▶ Problem details: Please count how many lines below contain the word "square" and reply with only that number.

(Stored data)
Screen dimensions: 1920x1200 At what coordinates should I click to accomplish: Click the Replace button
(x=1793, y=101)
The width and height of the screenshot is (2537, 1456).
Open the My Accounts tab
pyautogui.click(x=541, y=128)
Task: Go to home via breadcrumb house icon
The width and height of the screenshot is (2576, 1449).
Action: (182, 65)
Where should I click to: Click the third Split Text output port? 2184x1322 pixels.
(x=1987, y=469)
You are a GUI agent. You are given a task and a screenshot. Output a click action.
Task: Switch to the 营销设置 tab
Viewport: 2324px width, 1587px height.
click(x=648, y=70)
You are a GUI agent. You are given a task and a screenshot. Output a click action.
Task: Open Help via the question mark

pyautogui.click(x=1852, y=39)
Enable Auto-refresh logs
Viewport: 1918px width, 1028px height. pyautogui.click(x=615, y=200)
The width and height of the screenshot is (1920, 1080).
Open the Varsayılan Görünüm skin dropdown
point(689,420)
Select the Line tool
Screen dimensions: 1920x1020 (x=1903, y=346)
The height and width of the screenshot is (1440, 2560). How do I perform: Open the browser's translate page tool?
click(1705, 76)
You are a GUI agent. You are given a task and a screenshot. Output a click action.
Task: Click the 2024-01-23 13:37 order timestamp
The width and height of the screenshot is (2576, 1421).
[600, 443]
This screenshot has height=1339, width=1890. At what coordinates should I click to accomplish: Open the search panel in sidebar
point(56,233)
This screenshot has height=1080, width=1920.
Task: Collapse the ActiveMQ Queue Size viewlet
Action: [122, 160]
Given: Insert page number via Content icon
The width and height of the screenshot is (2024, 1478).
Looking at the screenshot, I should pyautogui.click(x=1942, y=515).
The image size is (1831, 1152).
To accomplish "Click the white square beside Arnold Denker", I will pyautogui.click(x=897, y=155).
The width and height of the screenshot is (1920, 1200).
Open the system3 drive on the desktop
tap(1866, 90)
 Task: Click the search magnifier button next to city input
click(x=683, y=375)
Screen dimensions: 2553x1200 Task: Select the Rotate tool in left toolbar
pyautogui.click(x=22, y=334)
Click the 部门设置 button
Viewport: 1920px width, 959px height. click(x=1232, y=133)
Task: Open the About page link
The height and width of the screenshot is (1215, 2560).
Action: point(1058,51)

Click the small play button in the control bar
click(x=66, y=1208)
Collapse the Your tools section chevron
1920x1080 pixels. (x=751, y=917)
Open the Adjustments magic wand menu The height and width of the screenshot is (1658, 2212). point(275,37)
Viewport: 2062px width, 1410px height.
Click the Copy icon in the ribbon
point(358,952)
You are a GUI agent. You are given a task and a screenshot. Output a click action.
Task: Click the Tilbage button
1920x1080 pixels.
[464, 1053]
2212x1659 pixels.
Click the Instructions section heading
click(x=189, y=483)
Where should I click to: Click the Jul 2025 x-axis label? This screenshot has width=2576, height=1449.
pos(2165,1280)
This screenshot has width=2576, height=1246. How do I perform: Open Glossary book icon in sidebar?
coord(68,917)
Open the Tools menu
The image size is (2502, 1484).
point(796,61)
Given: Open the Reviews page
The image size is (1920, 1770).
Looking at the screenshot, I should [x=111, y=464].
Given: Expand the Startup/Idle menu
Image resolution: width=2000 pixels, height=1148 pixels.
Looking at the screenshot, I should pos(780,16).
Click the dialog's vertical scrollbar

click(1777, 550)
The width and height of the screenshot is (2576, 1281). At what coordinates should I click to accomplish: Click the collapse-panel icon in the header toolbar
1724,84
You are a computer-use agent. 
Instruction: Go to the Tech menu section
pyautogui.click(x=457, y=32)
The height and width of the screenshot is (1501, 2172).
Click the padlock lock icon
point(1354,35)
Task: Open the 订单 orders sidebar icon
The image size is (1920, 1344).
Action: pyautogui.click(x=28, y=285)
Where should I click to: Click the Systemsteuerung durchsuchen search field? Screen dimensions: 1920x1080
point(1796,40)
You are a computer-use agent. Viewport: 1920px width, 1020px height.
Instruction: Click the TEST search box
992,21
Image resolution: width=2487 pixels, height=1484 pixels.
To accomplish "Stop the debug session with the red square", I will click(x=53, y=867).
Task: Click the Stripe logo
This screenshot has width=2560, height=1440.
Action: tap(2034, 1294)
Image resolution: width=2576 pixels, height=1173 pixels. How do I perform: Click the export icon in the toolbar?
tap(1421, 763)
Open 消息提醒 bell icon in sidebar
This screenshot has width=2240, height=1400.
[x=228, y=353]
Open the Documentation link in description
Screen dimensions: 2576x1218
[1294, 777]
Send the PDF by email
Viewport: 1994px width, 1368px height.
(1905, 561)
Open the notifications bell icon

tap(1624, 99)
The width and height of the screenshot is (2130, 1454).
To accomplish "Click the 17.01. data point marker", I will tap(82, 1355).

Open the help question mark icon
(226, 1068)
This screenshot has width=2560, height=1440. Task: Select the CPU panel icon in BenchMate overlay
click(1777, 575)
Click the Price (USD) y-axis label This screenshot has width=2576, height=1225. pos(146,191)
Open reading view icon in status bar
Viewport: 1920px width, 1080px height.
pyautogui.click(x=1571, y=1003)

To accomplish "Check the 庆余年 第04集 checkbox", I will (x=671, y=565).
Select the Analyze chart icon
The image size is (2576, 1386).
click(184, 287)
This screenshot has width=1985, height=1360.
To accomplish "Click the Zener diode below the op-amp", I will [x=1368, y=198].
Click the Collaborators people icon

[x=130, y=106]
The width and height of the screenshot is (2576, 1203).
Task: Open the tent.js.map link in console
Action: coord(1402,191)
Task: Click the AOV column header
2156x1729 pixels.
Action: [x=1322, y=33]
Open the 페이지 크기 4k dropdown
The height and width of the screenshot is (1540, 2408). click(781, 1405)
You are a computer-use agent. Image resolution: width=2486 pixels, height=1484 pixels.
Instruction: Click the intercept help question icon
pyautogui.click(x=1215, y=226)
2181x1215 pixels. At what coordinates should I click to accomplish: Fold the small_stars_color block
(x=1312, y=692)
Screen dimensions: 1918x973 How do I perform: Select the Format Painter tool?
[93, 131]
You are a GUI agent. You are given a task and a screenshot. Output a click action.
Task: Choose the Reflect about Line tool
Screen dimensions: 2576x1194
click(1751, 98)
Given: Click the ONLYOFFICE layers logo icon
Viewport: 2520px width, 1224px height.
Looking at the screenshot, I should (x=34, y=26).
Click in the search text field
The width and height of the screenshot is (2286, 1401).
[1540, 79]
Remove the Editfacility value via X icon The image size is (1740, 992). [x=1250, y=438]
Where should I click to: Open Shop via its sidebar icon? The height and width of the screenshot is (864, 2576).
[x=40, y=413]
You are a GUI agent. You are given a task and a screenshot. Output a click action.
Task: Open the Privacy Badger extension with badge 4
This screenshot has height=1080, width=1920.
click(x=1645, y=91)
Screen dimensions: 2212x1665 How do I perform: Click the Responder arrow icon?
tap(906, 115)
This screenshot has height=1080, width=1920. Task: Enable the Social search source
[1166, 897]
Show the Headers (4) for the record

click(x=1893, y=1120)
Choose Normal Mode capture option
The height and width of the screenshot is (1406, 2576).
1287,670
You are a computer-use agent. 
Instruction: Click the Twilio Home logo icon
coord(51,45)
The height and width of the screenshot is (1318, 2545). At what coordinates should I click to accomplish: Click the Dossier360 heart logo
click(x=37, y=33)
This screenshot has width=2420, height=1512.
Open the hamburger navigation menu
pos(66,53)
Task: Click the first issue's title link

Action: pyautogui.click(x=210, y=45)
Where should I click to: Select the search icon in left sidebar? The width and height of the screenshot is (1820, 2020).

▶ Solution to the exercise: 2